After traveling through Japan for the past couple of weeks and with their economic experiment at the forefront of the financial press, it is an appropriate time to give an update on Hayman’s current thoughts regarding the island nation. My travels took me from Kyoto, the cultural heart of Japan to Tokyo, Japan’s financial epicenter. I met with all kinds of thoughtful and wonderful people throughout my trip – from tea service with Zen priests in Kyoto to the metaphorical Zen priests of finance in Tokyo. The Japanese people are some of the most inviting, respectful, and thoughtful people with whom I have ever had the opportunity to spend time. There is no doubt that culturally and historically, Japan is one of the richest countries in the world.
Unfortunately, I had this overriding feeling of sorrow and empathy for most of the people with whom I met because my conclusions regarding their potential financial fate were reinforced on this trip. Most large and complex problems do not have a single cause, and there are countless decisions and circumstances that have led Japan to its current situation. While there is no formulaic determination for the solvency of a sovereign balance sheet (despite many attempts to develop one), the inescapability of economic gravity remains constant. Japan and its leadership face an unsolvable equation in my opinion. The structural problems in Japan have existed for years and were evident during our original analysis of the situation in late 2009, but it is fascinating to observe the progression of the decline over time and the recent broad acknowledgement of their plight.
And also learns something new, if not unexpected...
Despite the abundant quantitative data indicating the fragility of the financial system and the risks posed by further indebtedness, very few individuals in Tokyo have expressed a willingness to embrace the difficult choices required to resolve this looming crisis. During my trip to Kyoto, I was introduced to a Japanese phrase that encapsulated the strangely fatalistic viewpoint that many local Japanese market participants have toward the twin threats of debt and deflation. This concept explains a resignation to the unfolding of events and a willingness to submit to this unfortunate reality rather than to fight a seemingly inevitable or impossible challenge. It seems apposite to reprint it here as we watch the beginning of this endgame in the Japanese debt markets unfold:
“Shikata ga nai”
It cannot be helped.
But perhaps most interesting are Bass' thoughts on China:
The speed and depth of the Chinese policy response will help determine the severity and duration of this crisis. If the Chinese address the issue quickly and move decisively to rein in credit expansion and accept a period of much lower growth, they may be able to use the government and People’s Bank of China’s balance sheet to cushion the adjustment in the economy.
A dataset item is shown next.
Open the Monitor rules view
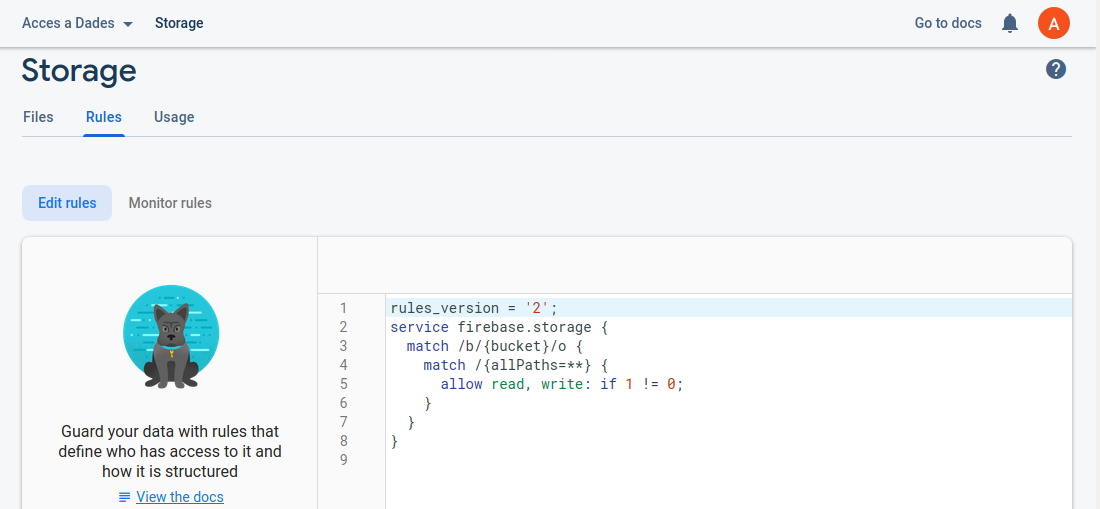The image size is (1100, 509). [x=170, y=203]
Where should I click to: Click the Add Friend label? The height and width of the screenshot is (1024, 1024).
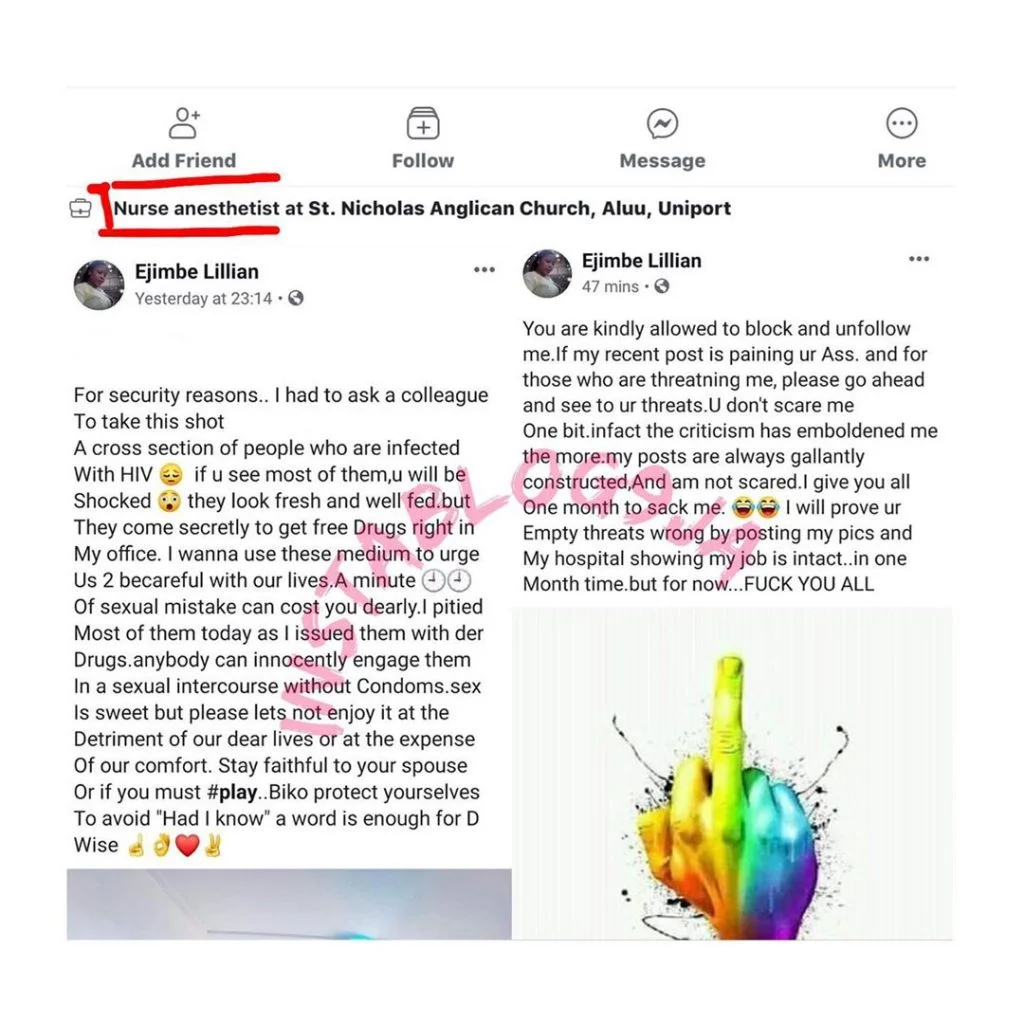[184, 161]
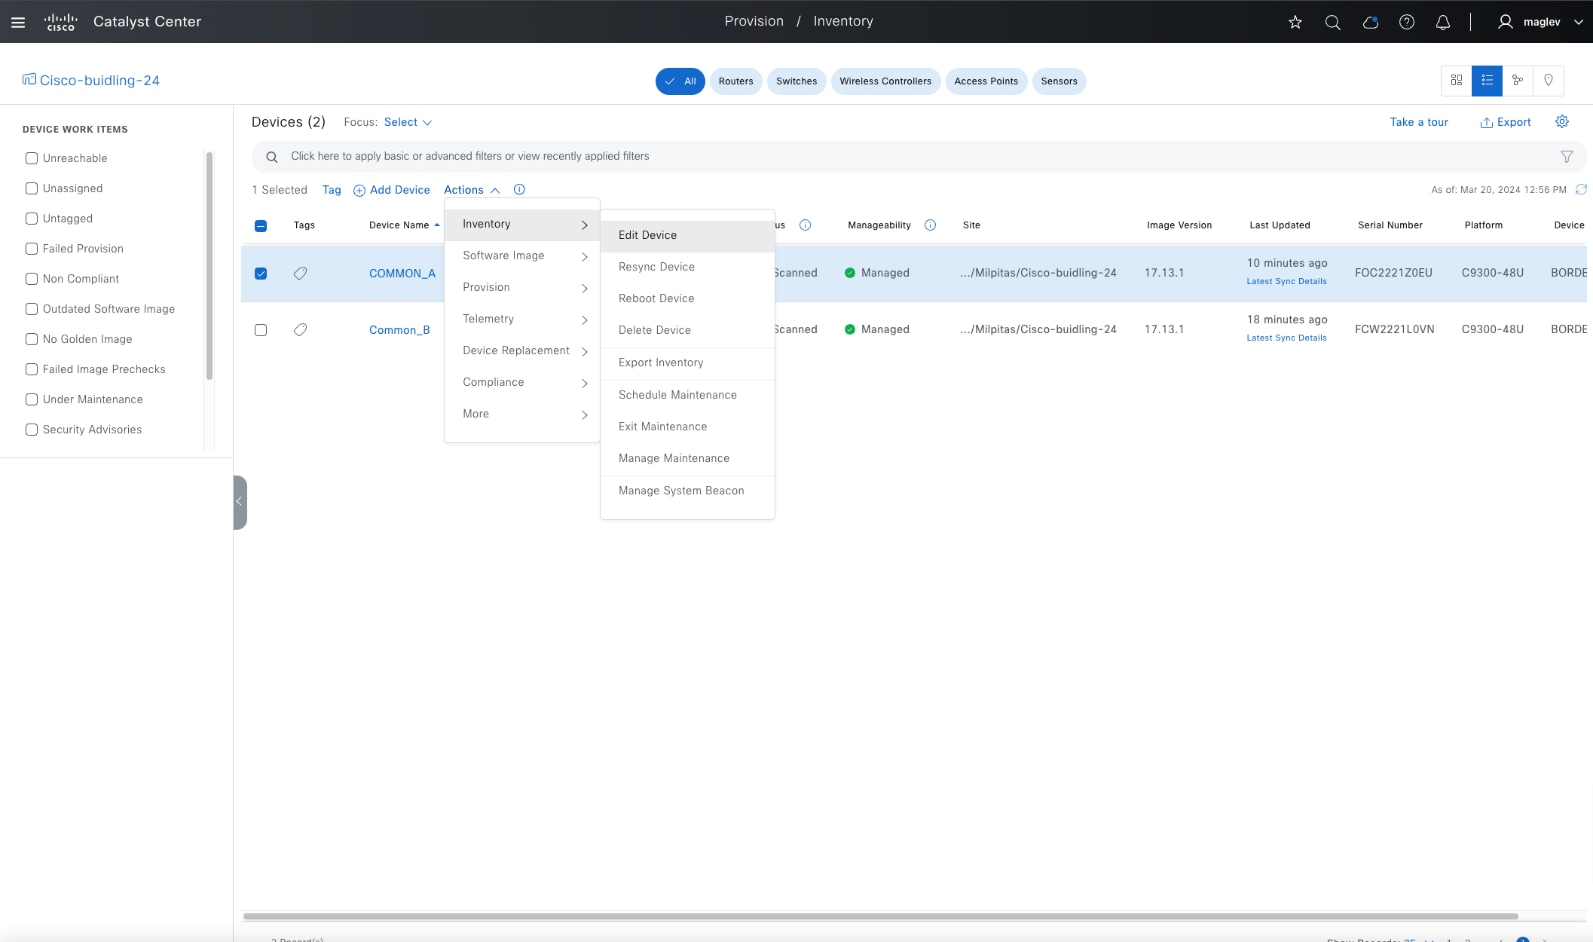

If, however, they continue on the current path and allow this deterioration to reach its natural and logical limit, we will likely see a full?scale recession as well as a collapse in asset and real estate prices sometime next year.
China’s direct contribution to global growth is enormous, but perhaps equally as important is its role in generating growth in developed and emerging economies. A slowdown, whether significant or extreme, in the Chinese economy heralds very bad news for asset prices around the world. A growth crisis centered in Asia will further exacerbate the instability and volatility in Japan and have a devastating impact on second derivative marketplaces such as Australia, Brazil and developing markets in South East Asia. The combination of rich valuations and further threats to growth has led us to dramatically reduce risk in the portfolio and actively position ourselves to withstand the uncertainty and instability ahead.
In short, Bass is once again hunkering down.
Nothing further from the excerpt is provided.